About the Mon-Khmer Languages Database |
The Mon-Khmer Languages Project's primary resources are this Languages Database,
devoted to preservation and sharing of language and lexical resources, and a
companion Etymological Dictionary
built to support work in comparative and historical linguistics.
Sources of Language Data The Mon-Khmer Languages project is collecting data on some 150 languages. Our primary sources are:
published dictionaries As a rule, smaller dictionaries designed
for linguistic reference and research are digitized word-for-word, while
larger language reference works may be condensed.
unpublished notes and lexicons Much valuable work on languages
that are highly endangered, or are spoken in areas that are now relatively
inaccessable for political reasons, can only be found in archival storage.
contributed data Many researchers have data that was insufficiently
analyzed for their original research purposes, but is nevertheless of value for
comparative linguistics.
Attribution / naming / glossing Every data item is uniquely labeled with its author (three-letter abbreviation), year of publication, an original identifying label or number if provided, and possibly a SEAlang "C" (for "citation") or "R" (for "reconstruction") number.

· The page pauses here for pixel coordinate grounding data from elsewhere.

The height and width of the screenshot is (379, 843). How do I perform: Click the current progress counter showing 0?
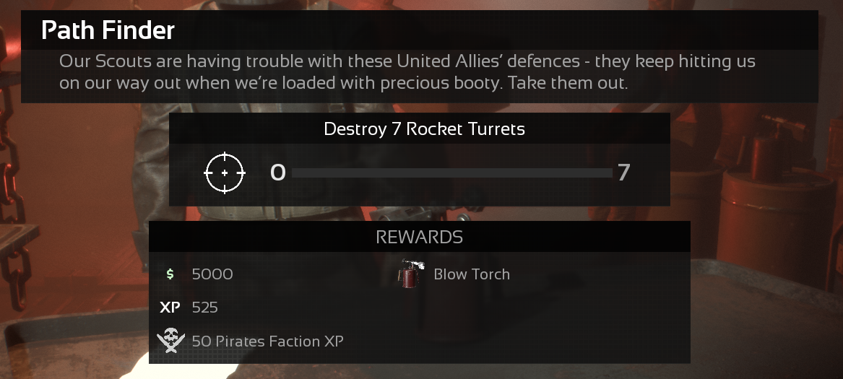(277, 173)
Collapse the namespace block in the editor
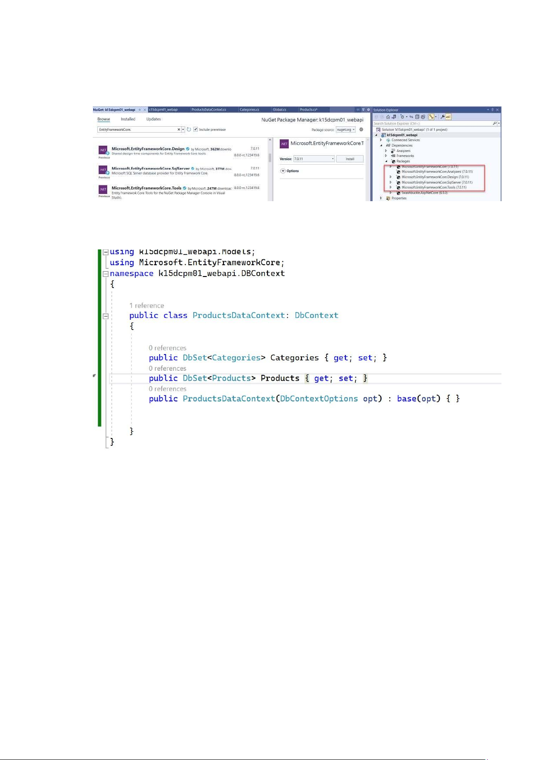Screen dimensions: 537x760 point(106,274)
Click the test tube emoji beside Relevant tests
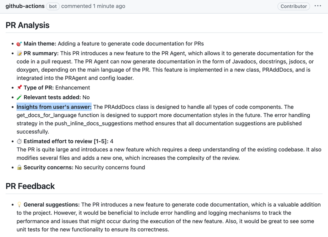The image size is (328, 237). 19,97
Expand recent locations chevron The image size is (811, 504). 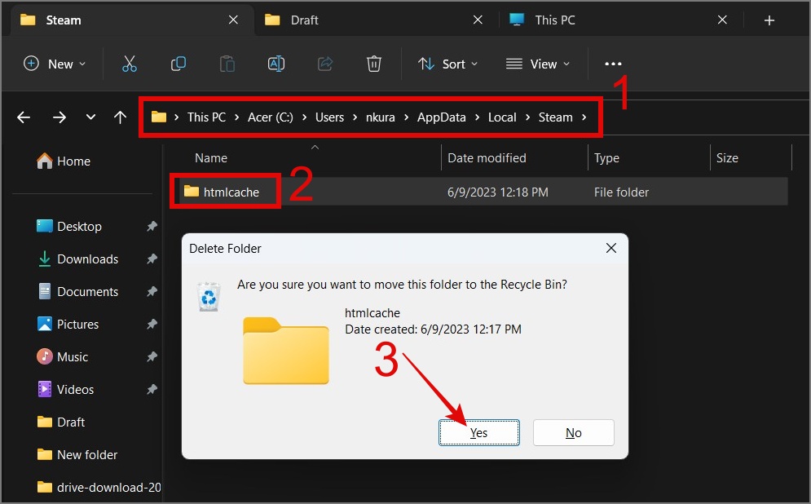90,117
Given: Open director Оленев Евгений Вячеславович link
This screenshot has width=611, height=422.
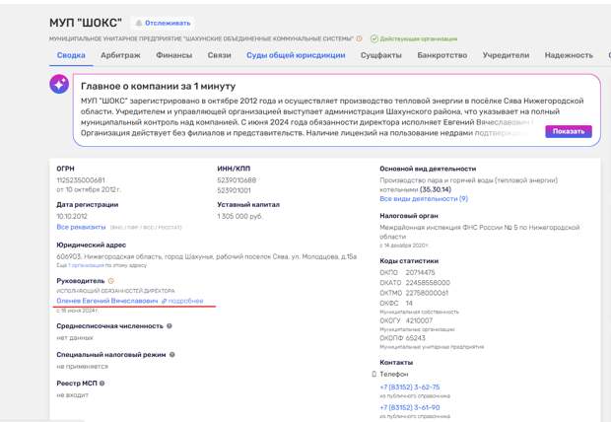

Some etymological and comparative dictionaries do not necessarily gloss
all of the citations that follow a reconstruction or vice versa.
In these cases an interpolated gloss will be completely parenthesized.
"Dummy" entries (marked as clusters) are sometimes added to help
group etymologically related terms; e.g. when the underlying dictionary has
been developed along semantic rather than comparative lines.
Typical IPA and gloss values are interpolated from the cluster members.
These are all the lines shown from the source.